AUSGEWÄHLTER ABSCHNITT:
>>>

Bild: Strenge Rituale im Haus des Pfarrers in "Das weiße Band"
taz: Herr Haneke, in Ihrem neuen Film "Das weiße Band" zeigen Sie zwei
Welten, die der Kinder und die der Erwachsenen. Beide leben in einem Dorf
auf engstem Raum zusammen, scheinen aber vollkommen voneinander getrennt zu
sein. Warum?
Michael Haneke: So ist ja die Kindheit im Allgemeinen. Es ist ganz selten,
dass es eine wirkliche Verbindung miteinander gibt. Natürlich haben Eltern
und Kinder eine Beziehung, aber sobald Kinder unter sich sind, ist das eine
Welt, in die Erwachsene keinen Zugang haben.
Mir ist beim Ansehen auch "Kinder des Zorns" in den Sinn gekommen.
Den kenne ich nicht. Von wann ist der?
Das ist die Verfilmung eines Romans von Stephen King aus dem Jahr 1984. Der
Film spielt ebenfalls in einer ländlichen Umgebung und innerhalb einer
streng religiösen Gemeinschaft.
"Kinder des Zorns" klingt gut, das ist ein schöner Titel.
Schon in früheren Filmen, etwa in "Bennys Video" oder in "Funny Games",
haben Sie den Verlust der Unschuld der Kindheit beschrieben.
Seit Freud ist ja allgemein bekannt, dass die Unschuld der Kinder eine
relative Sache ist. Genauso wie in jedem Menschen steckt in jedem Kind eine
große Portion Grausamkeit. Man muss sich ja nur ansehen, wie Kinder in
einem Kindergarten miteinander umgehen. Die Unschuld der Kinder ist eine
Projektion der Erwachsenen. In jedem Menschen ist alles angelegt, es hängt
von den Umständen ab, was sich daraus entwickeln kann.
Etwa der Faschismus?

<<<

SCHRIFTLICHE AUFGABEN:
**A)** Seit wem ist laut Michael Haneke im Interview zu „Das weiße Band“ allgemein bekannt, dass die Unschuld der Kinder eine relative Sache ist?
**B)** Führe bitte das Interview mit Michael Haneke zu „Das weiße Band“ ab der Stelle fort, an der es endet.

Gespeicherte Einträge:
>>>

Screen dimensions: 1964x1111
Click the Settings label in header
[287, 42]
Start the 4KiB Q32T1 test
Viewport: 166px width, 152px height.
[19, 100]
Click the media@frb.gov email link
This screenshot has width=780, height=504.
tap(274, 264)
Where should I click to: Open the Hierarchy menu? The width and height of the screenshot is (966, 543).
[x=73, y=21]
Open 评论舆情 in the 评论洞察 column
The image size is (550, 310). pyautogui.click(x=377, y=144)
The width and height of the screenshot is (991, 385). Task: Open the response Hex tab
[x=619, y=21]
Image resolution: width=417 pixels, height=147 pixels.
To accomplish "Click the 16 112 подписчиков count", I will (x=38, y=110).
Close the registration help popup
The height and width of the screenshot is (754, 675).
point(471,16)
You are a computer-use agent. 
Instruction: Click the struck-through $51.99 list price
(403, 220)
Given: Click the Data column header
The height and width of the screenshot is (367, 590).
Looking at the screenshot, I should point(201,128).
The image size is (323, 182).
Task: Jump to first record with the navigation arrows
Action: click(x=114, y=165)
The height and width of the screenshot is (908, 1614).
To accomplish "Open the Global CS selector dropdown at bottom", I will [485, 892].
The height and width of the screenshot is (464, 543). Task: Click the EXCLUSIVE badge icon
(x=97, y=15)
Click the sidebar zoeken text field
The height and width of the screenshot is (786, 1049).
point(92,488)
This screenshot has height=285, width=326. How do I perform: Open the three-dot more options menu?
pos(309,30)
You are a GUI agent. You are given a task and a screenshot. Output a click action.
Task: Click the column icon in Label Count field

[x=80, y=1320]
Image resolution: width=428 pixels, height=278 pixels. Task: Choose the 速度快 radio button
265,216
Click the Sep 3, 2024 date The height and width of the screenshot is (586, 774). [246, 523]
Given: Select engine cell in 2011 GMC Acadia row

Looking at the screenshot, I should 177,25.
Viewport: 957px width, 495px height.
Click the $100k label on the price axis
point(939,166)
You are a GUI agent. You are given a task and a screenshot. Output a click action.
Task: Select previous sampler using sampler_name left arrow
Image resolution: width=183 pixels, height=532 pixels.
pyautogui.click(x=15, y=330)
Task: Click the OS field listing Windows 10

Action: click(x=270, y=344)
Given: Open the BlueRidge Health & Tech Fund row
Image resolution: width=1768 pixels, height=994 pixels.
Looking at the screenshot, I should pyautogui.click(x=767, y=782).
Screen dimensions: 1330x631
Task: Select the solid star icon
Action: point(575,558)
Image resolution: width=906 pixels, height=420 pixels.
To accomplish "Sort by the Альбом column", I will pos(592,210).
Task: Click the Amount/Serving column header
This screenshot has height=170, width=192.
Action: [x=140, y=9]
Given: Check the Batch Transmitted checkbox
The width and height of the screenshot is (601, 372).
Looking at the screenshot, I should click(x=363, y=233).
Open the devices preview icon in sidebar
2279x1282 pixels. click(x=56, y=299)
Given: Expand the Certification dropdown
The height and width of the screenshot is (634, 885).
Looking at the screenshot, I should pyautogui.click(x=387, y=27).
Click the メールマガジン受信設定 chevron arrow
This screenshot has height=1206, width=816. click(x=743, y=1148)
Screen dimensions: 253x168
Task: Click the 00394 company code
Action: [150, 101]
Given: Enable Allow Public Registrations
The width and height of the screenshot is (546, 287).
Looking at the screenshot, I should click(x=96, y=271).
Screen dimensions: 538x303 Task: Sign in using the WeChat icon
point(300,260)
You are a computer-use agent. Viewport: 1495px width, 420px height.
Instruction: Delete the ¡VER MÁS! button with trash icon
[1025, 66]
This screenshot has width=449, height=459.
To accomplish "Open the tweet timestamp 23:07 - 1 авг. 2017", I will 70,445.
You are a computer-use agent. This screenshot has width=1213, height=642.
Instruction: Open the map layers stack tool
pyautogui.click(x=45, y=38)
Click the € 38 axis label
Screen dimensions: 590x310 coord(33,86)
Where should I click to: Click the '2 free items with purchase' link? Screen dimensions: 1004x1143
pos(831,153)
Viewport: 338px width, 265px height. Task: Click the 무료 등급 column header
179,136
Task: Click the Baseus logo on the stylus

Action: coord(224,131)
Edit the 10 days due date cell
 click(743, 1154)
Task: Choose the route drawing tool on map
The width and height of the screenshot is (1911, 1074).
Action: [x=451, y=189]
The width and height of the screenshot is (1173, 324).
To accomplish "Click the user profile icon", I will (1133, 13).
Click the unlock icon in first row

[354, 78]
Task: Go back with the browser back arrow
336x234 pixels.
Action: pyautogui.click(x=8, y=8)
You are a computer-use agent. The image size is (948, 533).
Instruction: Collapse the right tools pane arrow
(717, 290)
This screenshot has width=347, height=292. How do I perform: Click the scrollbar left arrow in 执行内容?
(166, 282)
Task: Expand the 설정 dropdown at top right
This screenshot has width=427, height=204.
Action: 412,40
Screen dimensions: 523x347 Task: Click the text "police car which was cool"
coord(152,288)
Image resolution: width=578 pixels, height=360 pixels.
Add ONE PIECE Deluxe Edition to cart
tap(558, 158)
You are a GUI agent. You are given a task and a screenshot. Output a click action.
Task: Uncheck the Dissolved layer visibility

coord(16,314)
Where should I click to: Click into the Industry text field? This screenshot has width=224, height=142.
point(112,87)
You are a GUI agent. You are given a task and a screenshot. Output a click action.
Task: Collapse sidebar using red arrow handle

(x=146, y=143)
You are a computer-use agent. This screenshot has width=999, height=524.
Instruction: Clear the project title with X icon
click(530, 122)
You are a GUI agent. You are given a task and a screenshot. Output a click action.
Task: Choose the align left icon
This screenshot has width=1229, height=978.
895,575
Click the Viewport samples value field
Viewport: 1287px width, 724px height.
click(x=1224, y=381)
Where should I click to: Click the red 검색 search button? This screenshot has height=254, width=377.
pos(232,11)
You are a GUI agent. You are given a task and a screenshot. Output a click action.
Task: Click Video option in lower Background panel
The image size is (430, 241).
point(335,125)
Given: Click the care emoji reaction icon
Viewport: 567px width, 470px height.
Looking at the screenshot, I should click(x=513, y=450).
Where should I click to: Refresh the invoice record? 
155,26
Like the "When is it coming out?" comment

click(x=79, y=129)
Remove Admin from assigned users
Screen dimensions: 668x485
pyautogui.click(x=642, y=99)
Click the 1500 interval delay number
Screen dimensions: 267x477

<<<

ANTWORTEN:
**A)** Seit Freud.

**B)**
Das Beispiel des deutschen Faschismus ist natürlich das Naheliegendste,
aber in dem Film geht es letztendlich darum, zu zeigen, unter welchen
Bedingungen der Mensch bereit wird, Ideologien zu folgen. Und das ist er
immer dort, wo es Unbehagen, Hoffnungslosigkeit und Verzweiflung gibt. Da
greift jeder den erstbesten Strohhalm, der ihm gereicht wird. Meistens sind
das dann irgendwelche Ideen, die an sich gar nicht unschön sein müssen. Der
Kommunismus etwa ist eine wunderschöne Idee. Aber sobald so eine Idee zur
Ideologie wird, wird sie lebensgefährlich. So ist es mit allen Ideen. Man
könnte den Film auch in ein arabisches Land von heute verlegen und zeigen,
wie es zum islamistischen Terrorismus kommt. Der Film wäre dann ein völlig
anderer, aber das Grundmodell bliebe gleich.
Und die Erziehung ist der Schlüssel?
Erziehung ist ein Menschheitsproblem, von Anfang an bis heute. Die
Erziehungsmethoden, die der Film zeigt, die uns heute grausam und brutal
vorkommen, waren damals die offiziell anerkannten. Der Pfarrer ist kein
böser Mensch, er ist zutiefst überzeugt, dass er das Richtige tut. Liest
man die Erziehungsliteratur aus dieser Zeit, kann man seine blauen Wunder
erleben.
Also wäre das Problem heute überwunden, wenn wir auf nichtdisziplinäre
Methoden setzen?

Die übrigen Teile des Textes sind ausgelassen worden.